Question

while traveling south on an expressway, a car traveling 60 mph (miles per hour) slows down to 30 mph in 12 minutes due to traffic conditions. calculate the acceleration. a = -150 mi/h² dropdown options: w, n/a, n, e, s

Explanation:

Step1: Recall the acceleration formula

Acceleration \( a \) is given by the change in velocity \( \Delta v \) divided by the change in time \( \Delta t \), i.e., \( a=\frac{\Delta v}{\Delta t} \).

Step2: Determine initial and final velocities

Initial velocity \( v_i = 60 \) mph, final velocity \( v_f = 30 \) mph. So, \( \Delta v=v_f - v_i=30 - 60=- 30 \) mph.

Step3: Convert time to hours

Time \( \Delta t = 12 \) minutes. Since 1 hour = 60 minutes, \( \Delta t=\frac{12}{60}=0.2 \) hours.

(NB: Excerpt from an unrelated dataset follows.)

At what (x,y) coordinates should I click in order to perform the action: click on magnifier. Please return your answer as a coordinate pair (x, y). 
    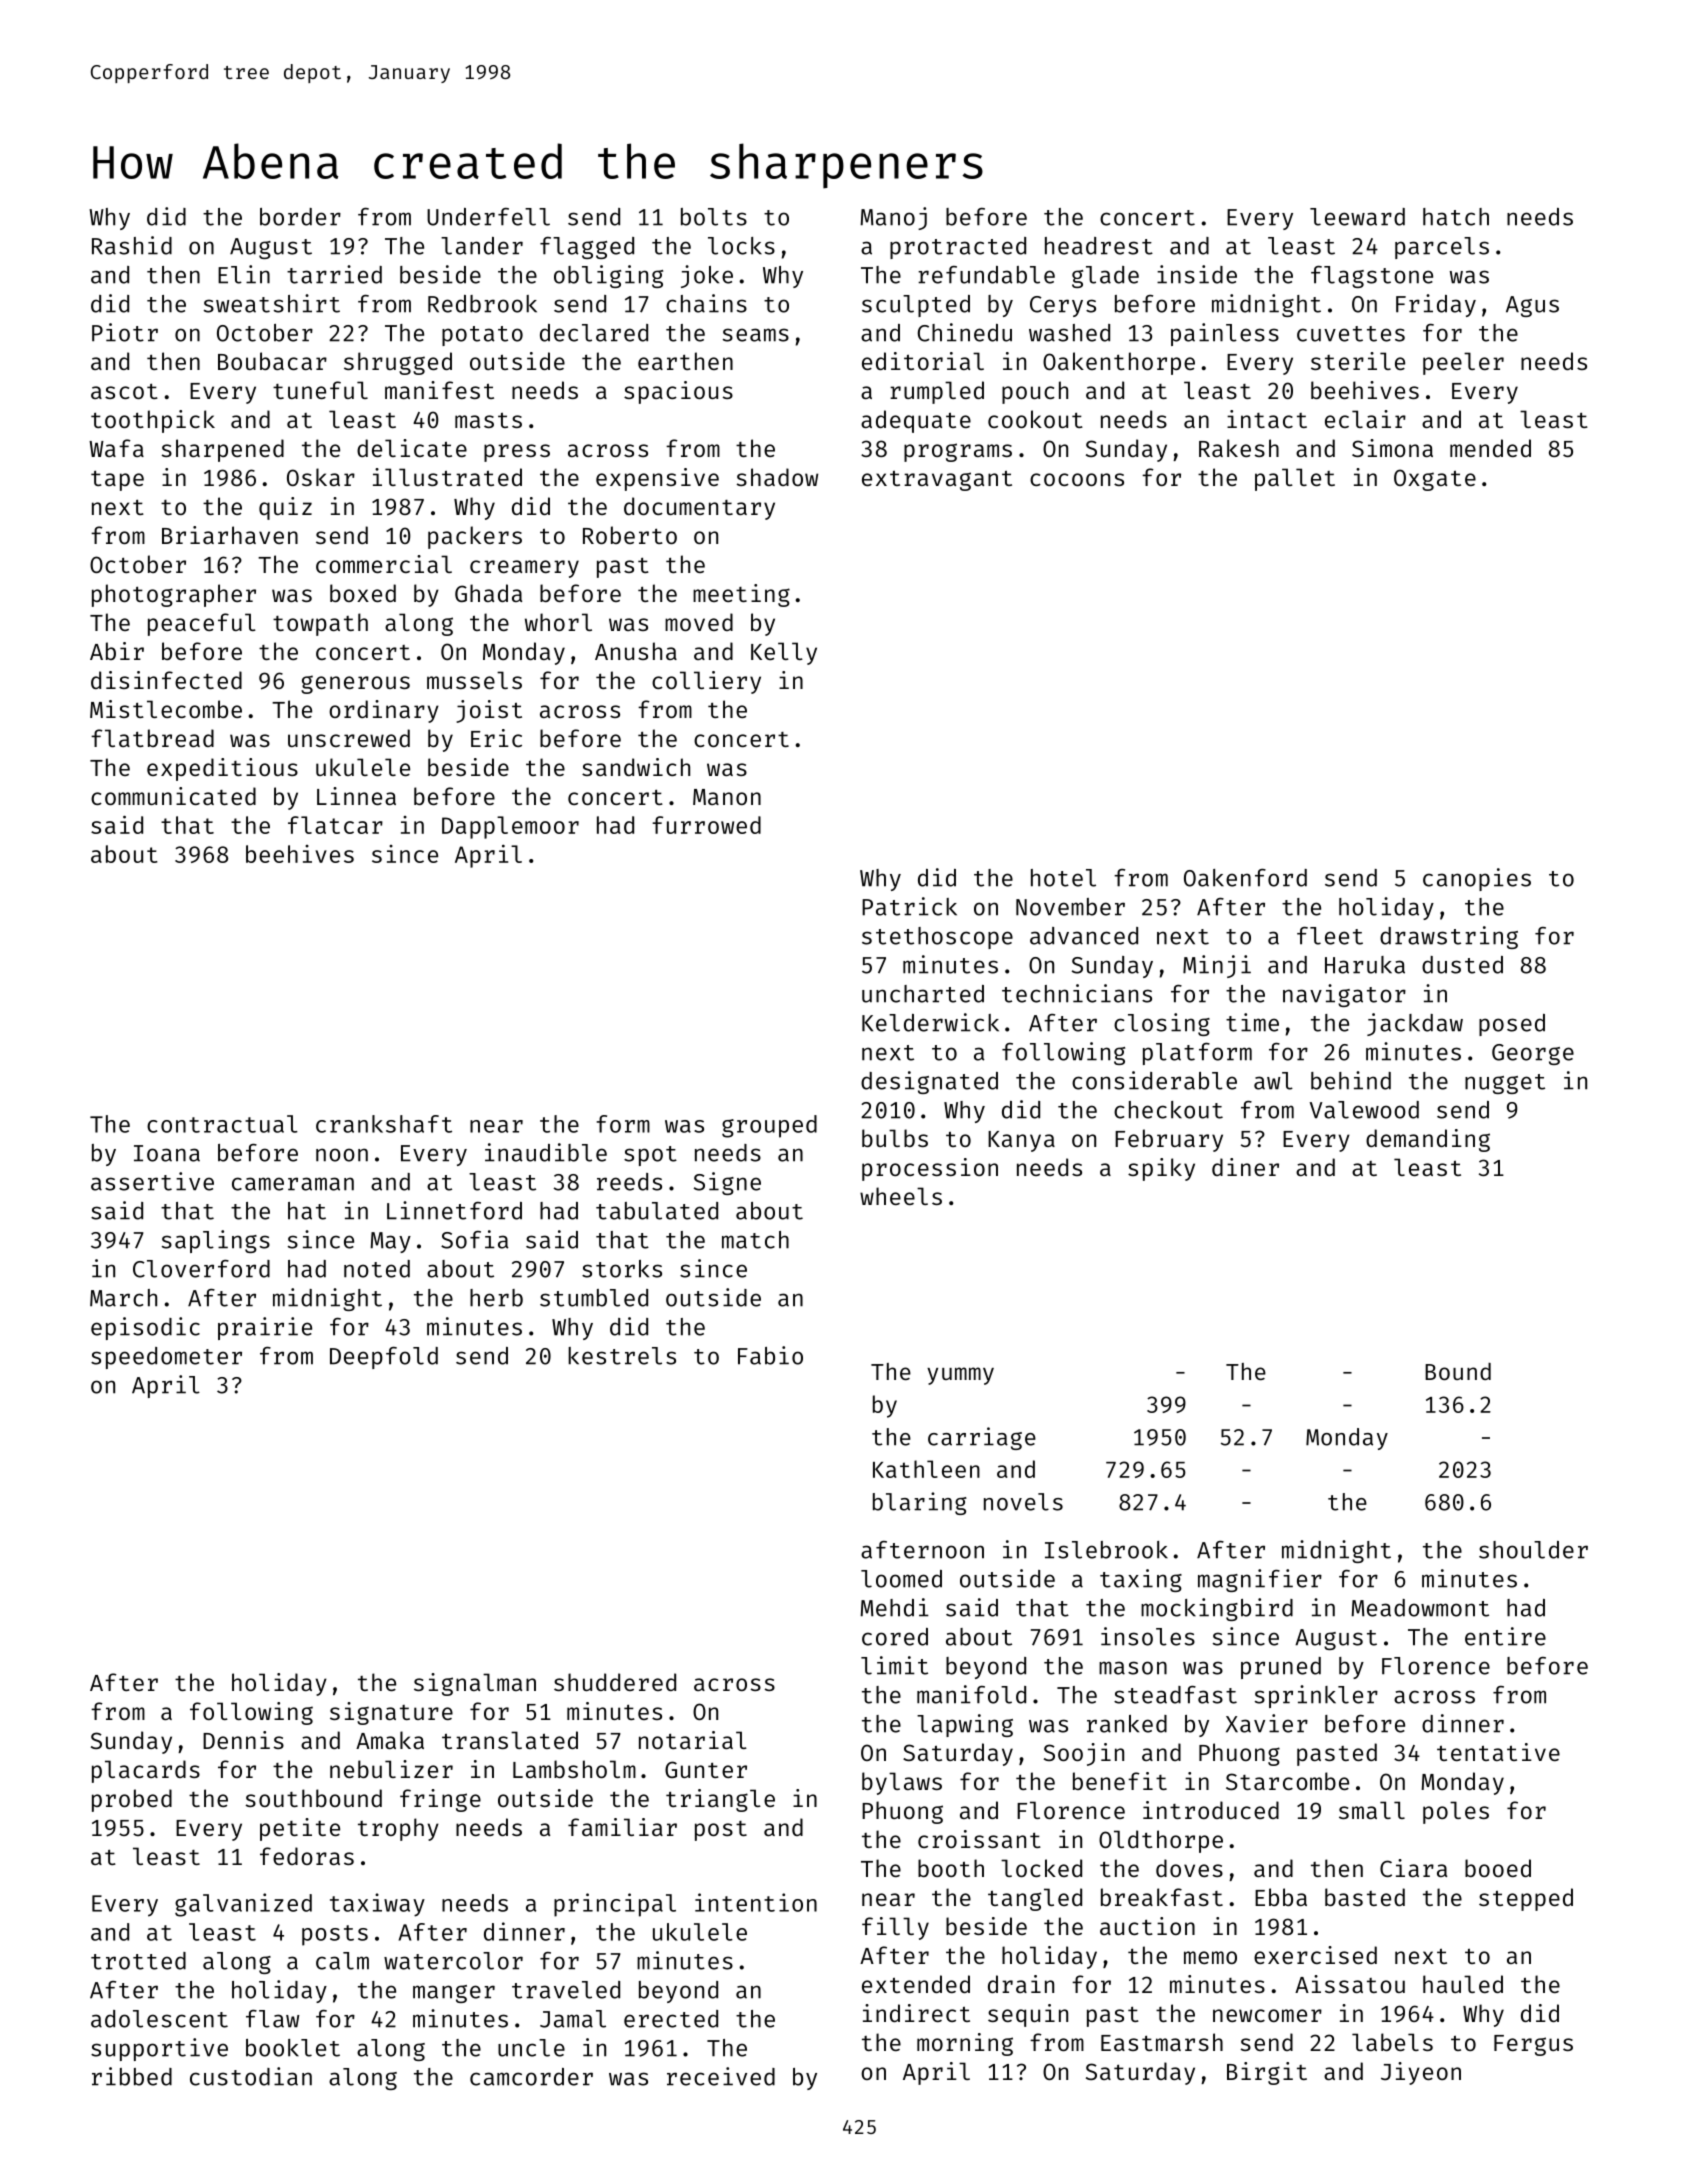
    Looking at the image, I should click on (1260, 1580).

Step4: Calculate acceleration

Substitute \( \Delta v=-30 \) mph and \( \Delta t = 0.2 \) h into the acceleration formula: \( a=\frac{-30}{0.2}=- 150 \) \( \text{mi/h}^2 \). The direction: since the car is moving south and decelerating (slowing down), the acceleration is opposite to the direction of motion? Wait, no, the question's dropdown for direction: the car is moving south, and it's slowing down, so acceleration is north? Wait, no, let's think again. Wait, when a car is moving south and slows down, the acceleration is in the north direction (opposite to velocity direction). But wait, the problem's dropdown has S, N, etc. Wait, but the acceleration magnitude is - 150 \( \text{mi/h}^2 \), and the direction: since velocity is south (let's take south as positive), then \( v_i = 60 \) (south), \( v_f = 30 \) (south), so \( \Delta v=30 - 60=-30 \), so acceleration is \( \frac{-30}{0.2}=-150 \), which would mean acceleration is north (negative if south is positive). But wait, maybe the direction here: the car is moving south, and deceleration (negative acceleration) would be north? Wait, but let's check the time conversion again. Wait, 12 minutes is \( \frac{12}{60}=0.2 \) hours. Then \( \Delta v = 30 - 60=-30 \) mph. \( a=\frac{-30}{0.2}=-150 \) \( \text{mi/h}^2 \). The direction: since the car is moving south, and acceleration is negative (if we took south as positive), so the direction of acceleration is north? But the dropdown has N as an option. Wait, but maybe the problem's coordinate system: if we consider south as positive, then acceleration is negative, so direction is north. But let's confirm the calculation first. The acceleration magnitude is 150 \( \text{mi/h}^2 \) (deceleration), and direction is north (opposite to motion direction when slowing down).

Answer:

The acceleration is \(-150\) \( \text{mi/h}^2 \) with direction \( \text{N} \) (North). So the filled values are \( a = - 150\) \( \text{mi/h}^2 \) and direction \( \text{N} \).